2021年9月1日
東京オリンピックと世界平和の日本の仏法
■東京オリンピックの円成
7月23日から8月8日までの17日間にわたって繰り広げられた「東京2020オリンピック」が無事円成したことをまずは喜びたい。新型コロナウイルスのパンデミックの中での開催は、1年延期した問題を含めて、関係者には苦労が多かったのではと拝察し、心から慰労の言葉を贈りたい。
そもそもオリンピックの発祥は、紀元前776年であった。その頃、毎年のように疫病が流行し、その収束をギリシャの最高神ゼウスに祈る祭礼が行われた。その際の奉納競技がオリンピアで行われたので、オリンピックと呼ばれるようになったという。

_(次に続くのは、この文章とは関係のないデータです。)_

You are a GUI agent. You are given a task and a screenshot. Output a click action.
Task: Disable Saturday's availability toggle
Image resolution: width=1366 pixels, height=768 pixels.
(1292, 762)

今回の東京大会に参加したアスリートを始め、「国際オリンピック委員会」の各位、特に開催国の日本の人びとは、オリンピックの無事円成を祈ったことであろう。
私たちも、世界人類の平和とともに、パンデミックの早期収束とオリンピックの無事円成を祈って、宇宙の大霊・ご本仏さまに一心にお題目を唱えさせていただいた。
■法華経弘通史の節目の時
今年は日蓮聖人の降誕800年の記念すべき年であり、改めて日蓮聖人がこの世に出現された意義を受けとめていく時である。この時に聖徳太子(574~622)の1400年ご遠忌、伝教大師最澄(767~822)の1200年ご遠忌のご正当を迎えた。

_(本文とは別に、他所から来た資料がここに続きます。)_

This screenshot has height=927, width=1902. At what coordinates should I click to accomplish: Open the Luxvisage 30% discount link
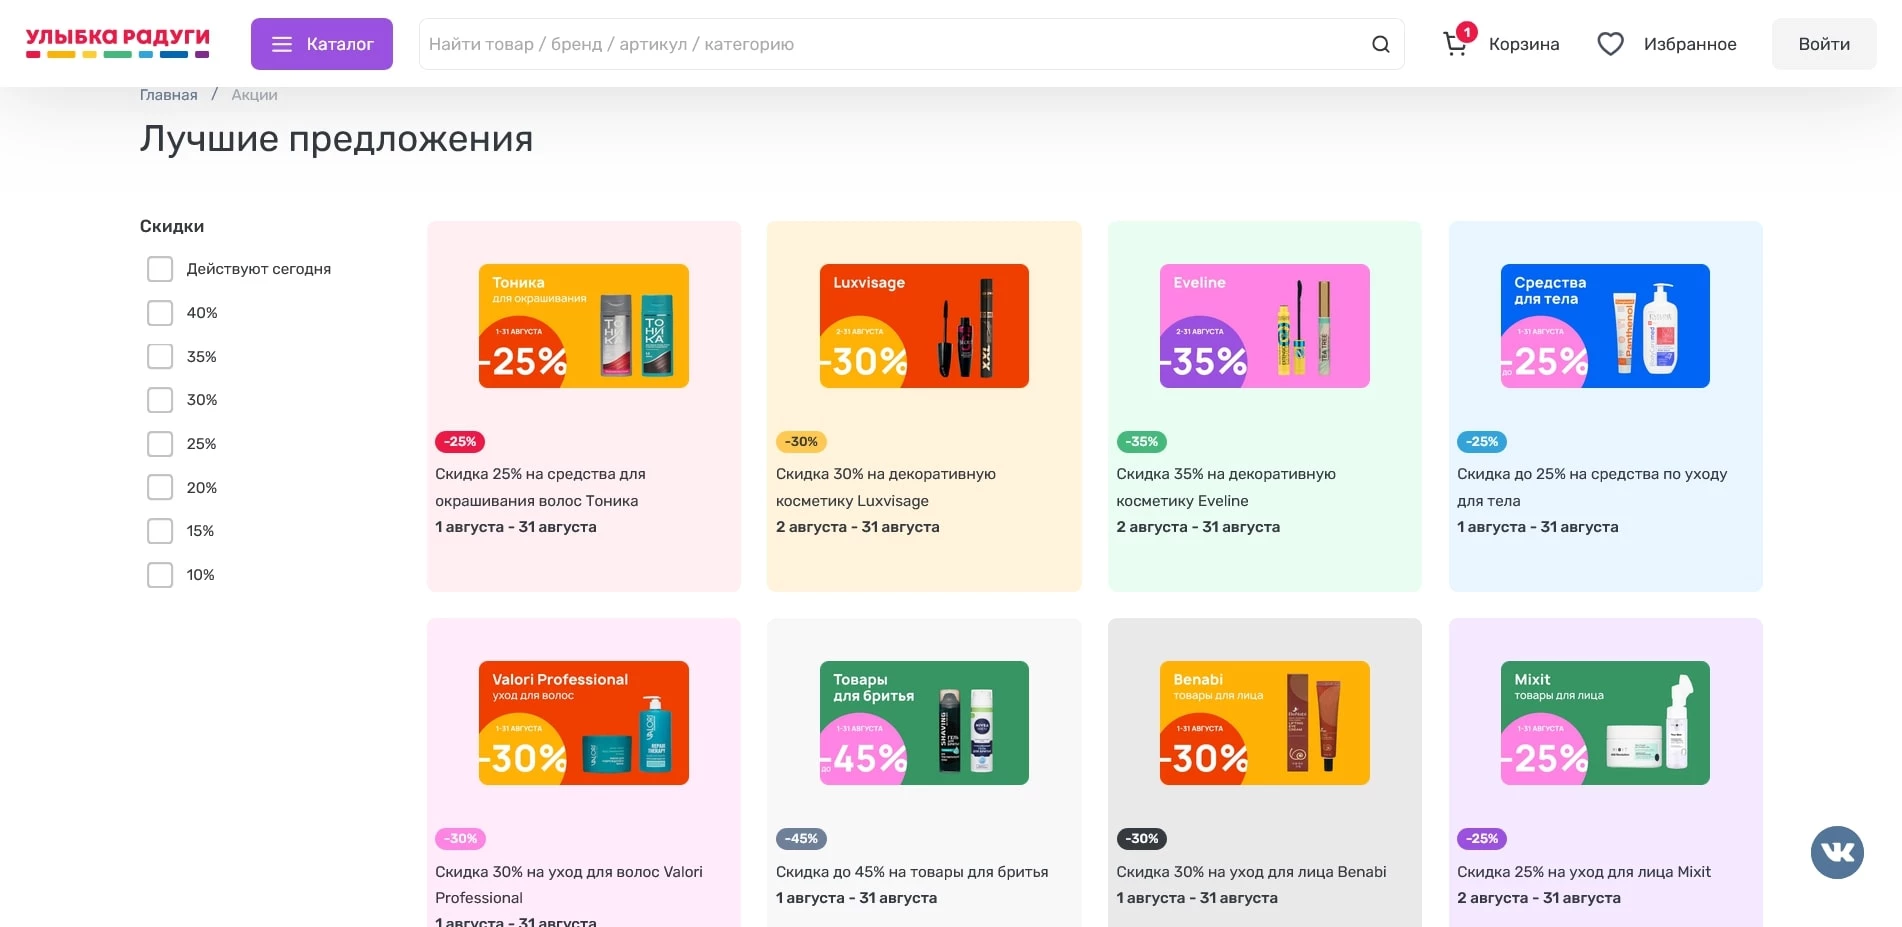[885, 487]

聖徳太子は、日本で初めて法華経を講説し、『法華義疏』を著している。仏法、特に法華経を中心とした17条憲法を制定し、平和国家日本の樹立を目指した。
伝教大師最澄は、中国の天台大師の再誕として日本に出られて、法華一乗の教理を説き、日本の仏教諸宗の母山・比叡山を開いた。
日蓮聖人は、『顕仏未来記』の中で、「日蓮は恐らくは(釈尊、天台、伝教の)三師に相承し、法華宗を助けて末法に流通す。三に一を加えて三国四師と号く」と述べておられる。法華弘通の歴史の中で生きられ、ご自身が初めて唱えられたお題目を「日本の仏法」と名付けられた。
■日本の仏法の使命
法華経弘通史の節目の年に当たって、日蓮聖人の降誕800年を迎えたことは、私たち日蓮聖人門下に大きな使命を自覚せよとの聖人の声のように思えてならない。

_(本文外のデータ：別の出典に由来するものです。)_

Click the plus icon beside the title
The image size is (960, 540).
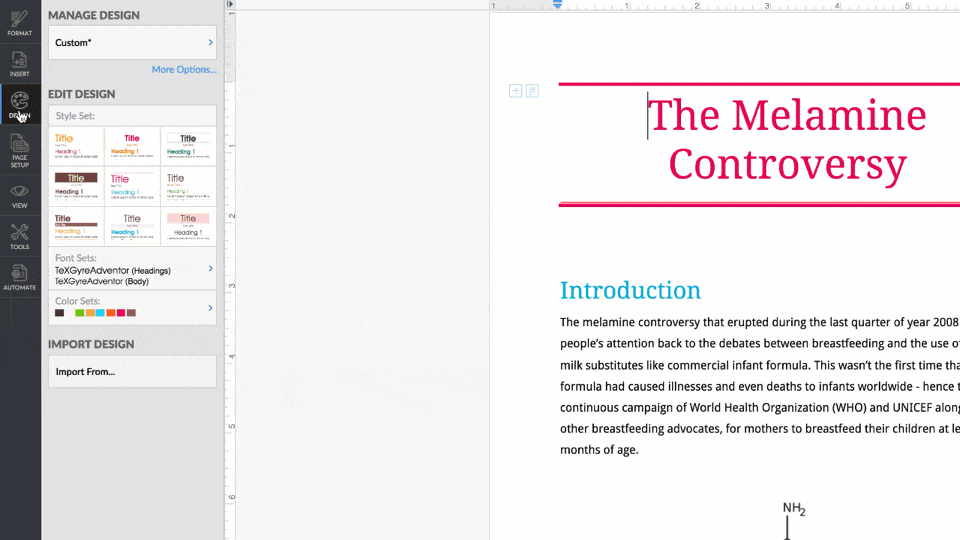coord(515,91)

思えば、核兵器廃絶は人類の悲願であるにもかかわらず未だに実現していない。平和に酔いしれている間に、世界の体制間対立が目立ってきて、まさかの戦争が起きないとは限らない。
それに世界は「人新世」時代に入ったといわれる。人類が地球環境を破壊する時代だという。それだけに人類の生き方が問われ、掛け替えのないこの地球を守っていかなければならない責任を重く受けとめる時代になってきている。
立正安国・お題目結縁運動は今年度で結願となるが、この運動は私たち日蓮門下にとって、永遠の命題であろう。
法華経の魂であり、ご本仏さまの魂であるお題目を日蓮聖人は日本の仏法、日の本の仏法と呼ばれた。お題目は日月の如く世界を照らしていく立正安国・世界平和の仏法である。
南無妙法蓮華経は、世界人類を照らすべき瑞相であり。五五百歳の長き末法の世を照らすべき瑞相である。
今こそこの世界を平和な世界仏国土と化すために、「我が弟子等はげませ給え、はげませ給え」と日蓮聖人は叫ばれているように思えてならない。日本の仏法の黎明期である。